The suit also noted that national park gift shops across the country had been ordered to remove LGBTQ merchandise, whereas Confederate products have not been banned.

“The NPS does not prohibit sales of Confederate flag merchandise at gift shops located on its premises; instead, it has merely requested that its vendors voluntarily withdraw such items from the shops,” the lawsuit pointed out. “In contrast, the NPS has ordered the removal of all products recognizing the identities of LGBTQ+ people from its gift shops.”

The suit also claimed the administration targeted signage detailing the history of Stonewall, limiting wording it deemed to be too “woke.”

On Monday, it was announced that an agreement between NPS and the litigants had been reached, restoring the Pride flag at the national park.

Per the agreement, which was filed at the U.S. District Court for the Southern District of New York, the Trump administration has agreed not to remove the flag from Stonewall National Monument except for maintenance-related reasons, and to reinstall the removed flag within a week’s time.
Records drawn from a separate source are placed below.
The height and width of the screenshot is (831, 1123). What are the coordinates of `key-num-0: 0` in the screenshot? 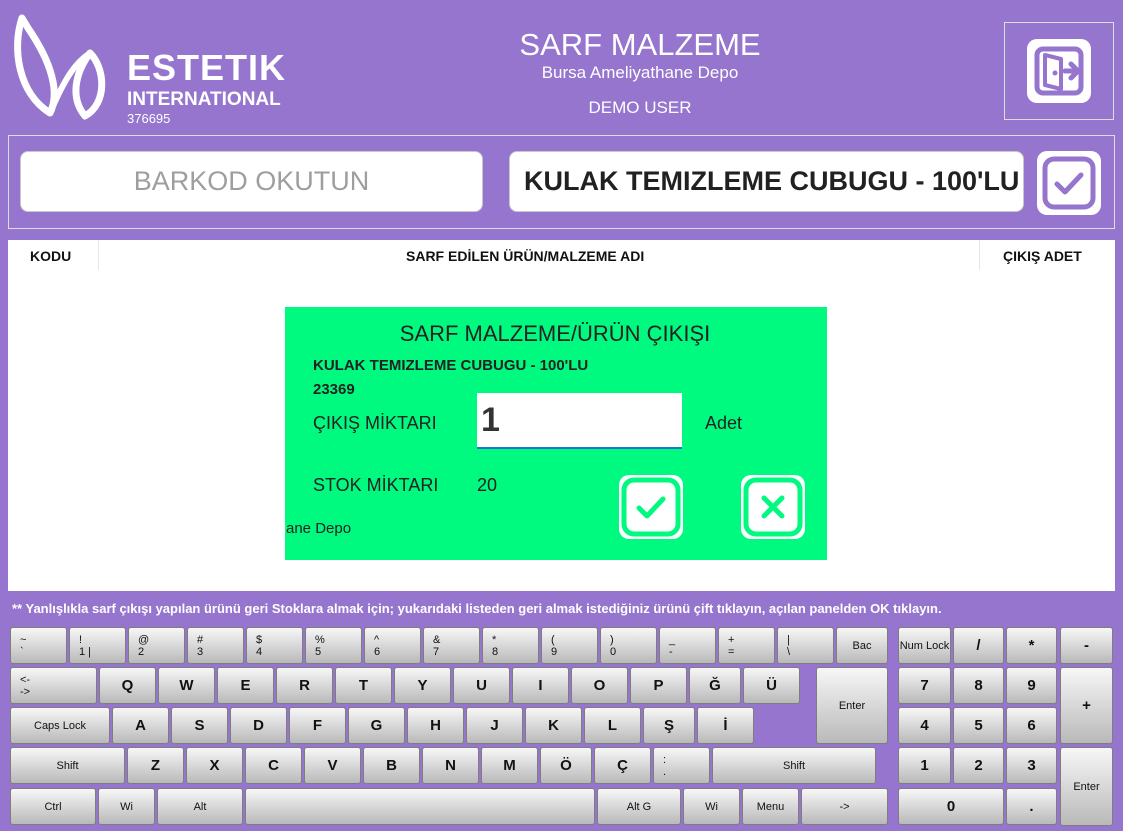 It's located at (951, 806).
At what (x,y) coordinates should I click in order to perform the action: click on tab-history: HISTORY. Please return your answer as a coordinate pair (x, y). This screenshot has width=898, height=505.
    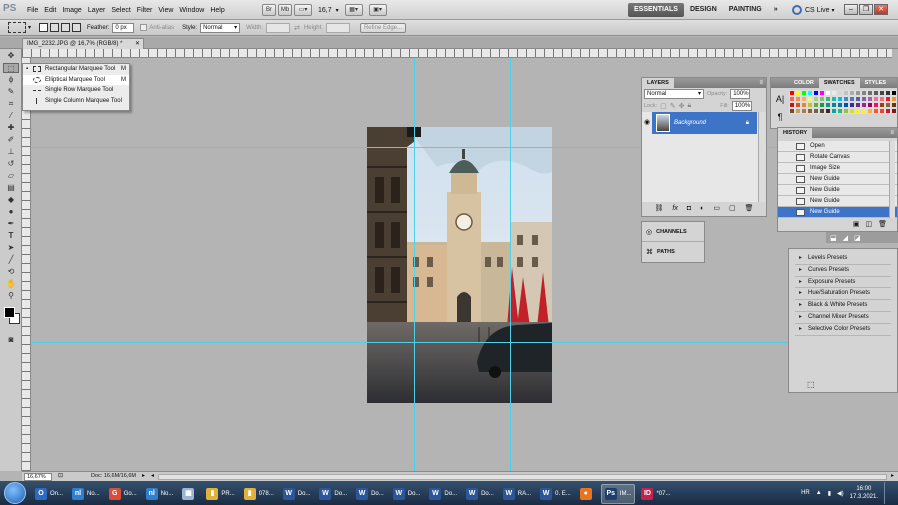
    Looking at the image, I should click on (796, 133).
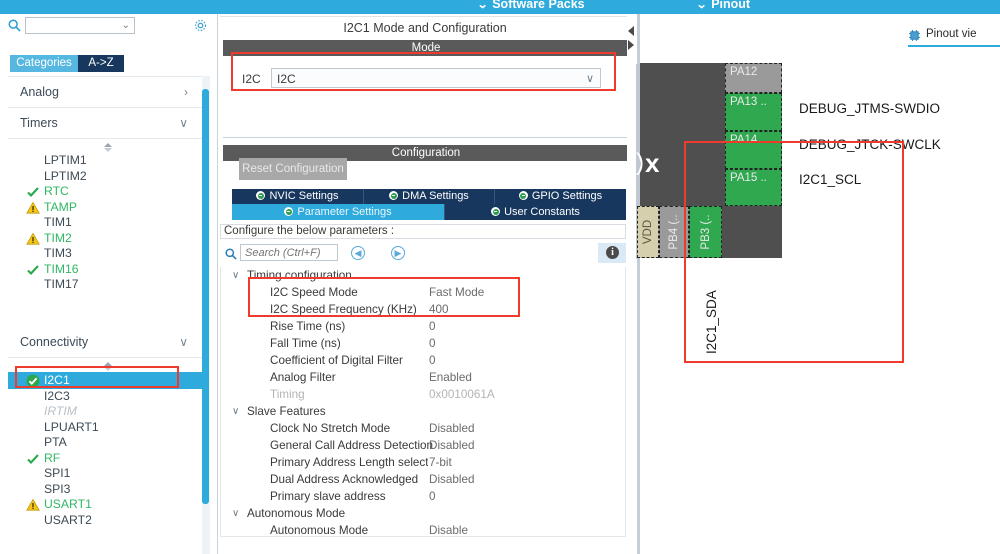 This screenshot has width=1000, height=554. I want to click on tab-categories: Categories, so click(44, 64).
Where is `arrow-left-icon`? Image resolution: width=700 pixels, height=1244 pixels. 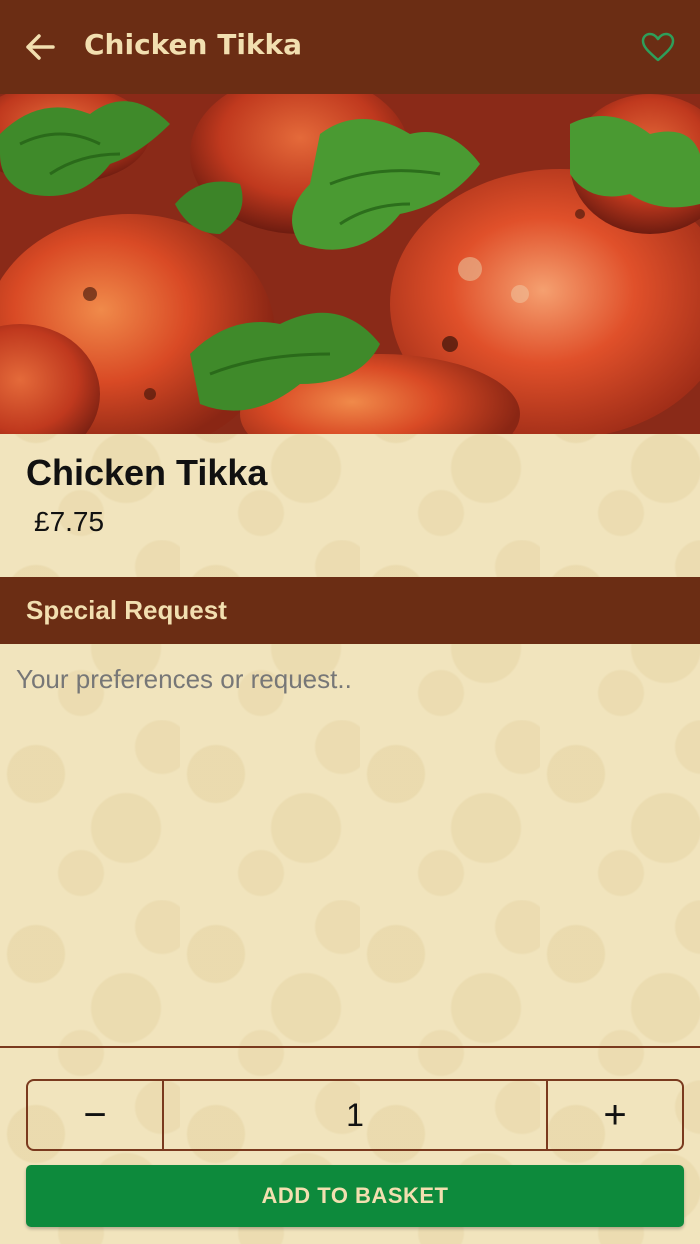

NPS will hang “three equally sized, three feet by five feet flags on the flagpole at Stonewall,” including the U.S. flag, Pride flag, and NPS flag.

New York Mayor Zohran Mamdani called the restoration of the Pride flag at Stonewall “a reminder that New Yorkers won’t let our history be rewritten.”
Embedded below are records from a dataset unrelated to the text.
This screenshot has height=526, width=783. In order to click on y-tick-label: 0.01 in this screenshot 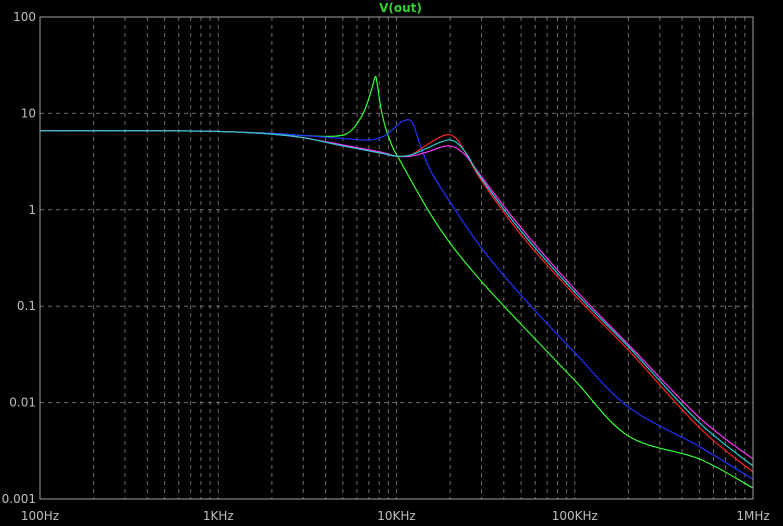, I will do `click(22, 403)`.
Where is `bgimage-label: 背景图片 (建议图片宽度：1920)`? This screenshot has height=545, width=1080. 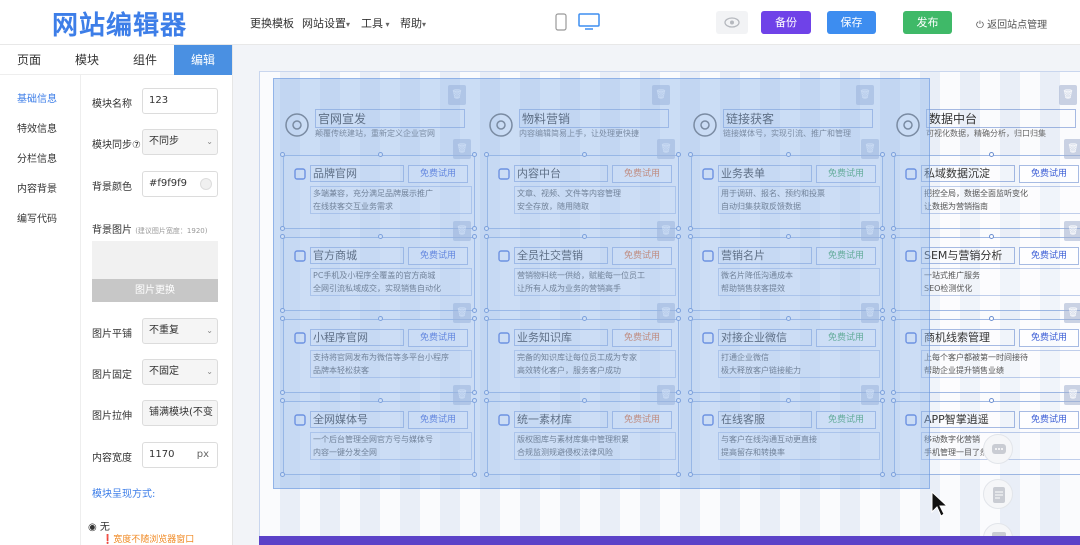 bgimage-label: 背景图片 (建议图片宽度：1920) is located at coordinates (150, 230).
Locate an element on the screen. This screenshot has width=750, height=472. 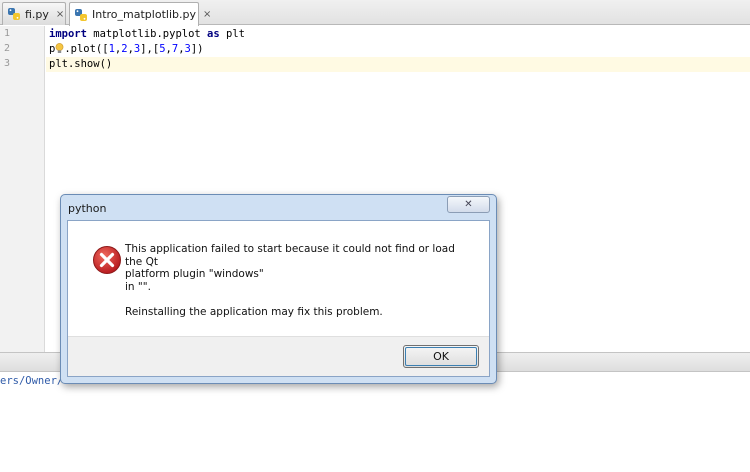
tab-label: Intro_matplotlib.py is located at coordinates (144, 14).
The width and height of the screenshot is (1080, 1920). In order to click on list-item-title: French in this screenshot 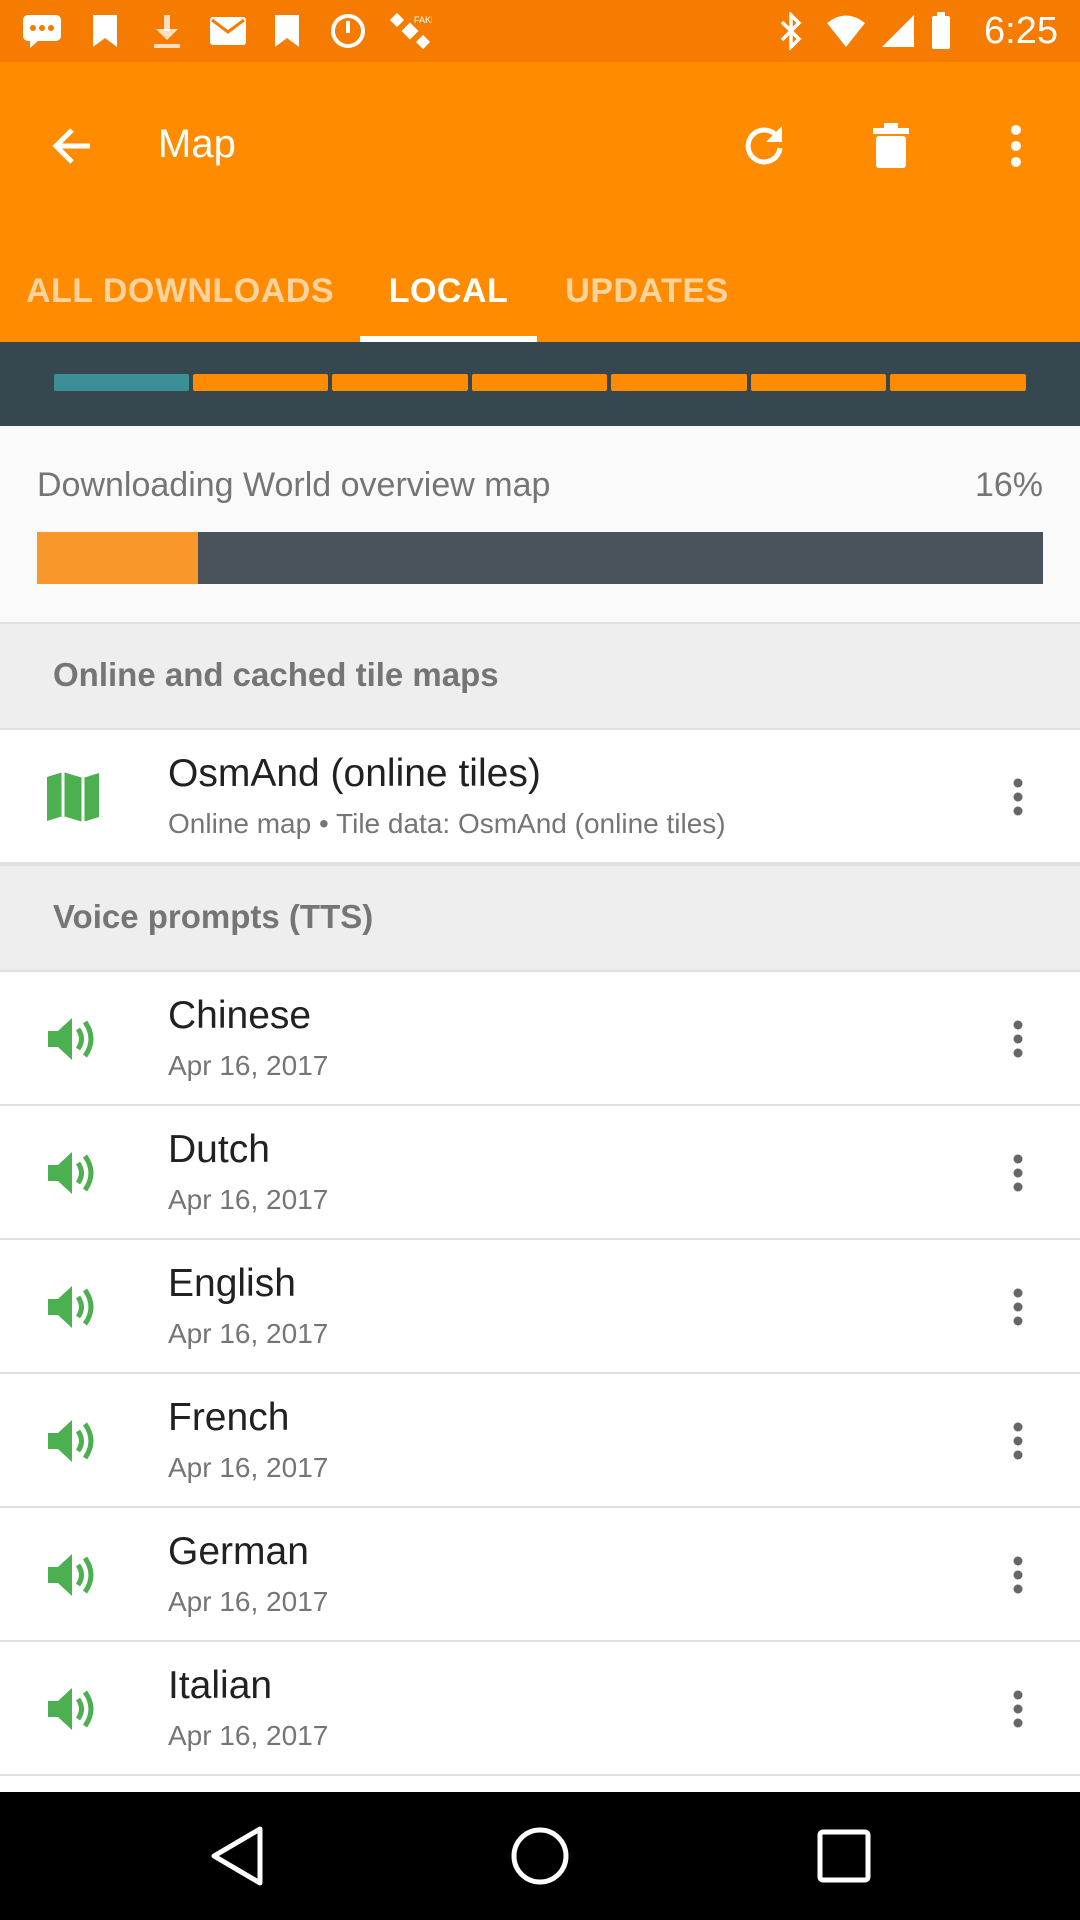, I will do `click(229, 1418)`.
“Our administration will keep working to ensure LGBTQ+ New Yorkers can live safely and with dignity in our city,” Mamdani added in his statement.

Efforts to restore the full history of Stonewall National Monument are not yet over, as the administration has also removed language from the monument commemorating queer and transgender people’s roles in the LGBTQ liberation movement. Still, advocates described the agreement as a win for the community.

“The government tried to erase an important symbol of the LGBTQ+ community, and the community said ‘no,'” said Amanda Babine, executive director of Equality New York. The ruling “proves that when we stand together and fight back, we win.”

“This is a complete victory for our clients and for the LGBTQ+ community,” said Alexander Kristofcak of the Washington Litigation Group, one of the legal organizations involved in the lawsuit. “The government has acknowledged what we argued from day one: the Pride flag belongs at Stonewall.”